Other examples of Haskell as a DSL environment for generating more restricted programs:

https://hackage.haskell.org/package/accelerate

http://ku-fpg.github.io/software/kansas-lava/

http://www.clash-lang.org/

Quote from the Kansas Lava site:

Kansas Lava is a Domain Specific Language (DSL) for expressing hardware-oriented descriptions of computations, and is hosted inside the language Haskell. Kansas Lava programs are descriptions of specific hardware entities, the connections between them, and other computational abstractions that can compile down to these entities. Large circuits have be successfully expressed using Kansas Lava, and Haskell’s powerful abstraction mechanisms, as well as generic generative techniques, can be applied to good effect to provide descriptions of highly efficient circuits.

That's an approach I think is much more appropriate for the strengths and weaknesses of Haskell!

As it happens, we've started very modestly at using Haskell like this. At the moment we only have a simple monadic assembler that lets you write EVM code. See this example:

https://github.com/dapphub/ds-weth/blob/master/src/weth4.hs

Of course we want to take this further and find some more abstractions for cleanly expressing actual smart contract patterns...
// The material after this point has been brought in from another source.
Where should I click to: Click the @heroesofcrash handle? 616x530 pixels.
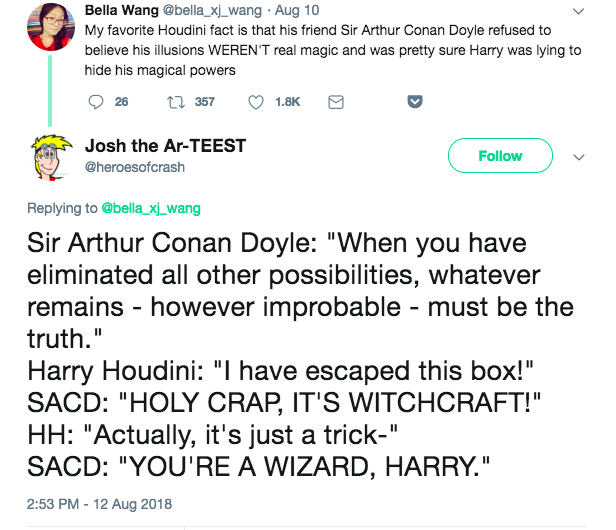(x=135, y=167)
by solidity do you mean EVM?
probably. pardon my ignorance.
> early html development was poor,

what you got against <blink>?

<marquee> was better.
Can't believe you're siding with IE over Netscape.
Couple years(?) back, i stumbled upon this blog post about the origin of <blink> http://www.montulli.org/theoriginofthe%3Cblink%3Etag
Could you touch on what you find are the short comings of solidity?
> But! It’s the 1.0 of crypto.

What will(is) the crypto 2.0 ?

state-regulated crypto currencies. It might sound strange, but Russia might be the first country that starts this practice. I wouldn't be surprised if Mr. Putin will make it part of his play book for the upcoming presidential elections. When it might be China. Once USA will throw Mr. Trump out of the WH and the sane person will rule the country, they will want to regulate crypto as well.
EOS.
What do you think of viper?
What do you think about other blockchain related projects, like exonum or eos?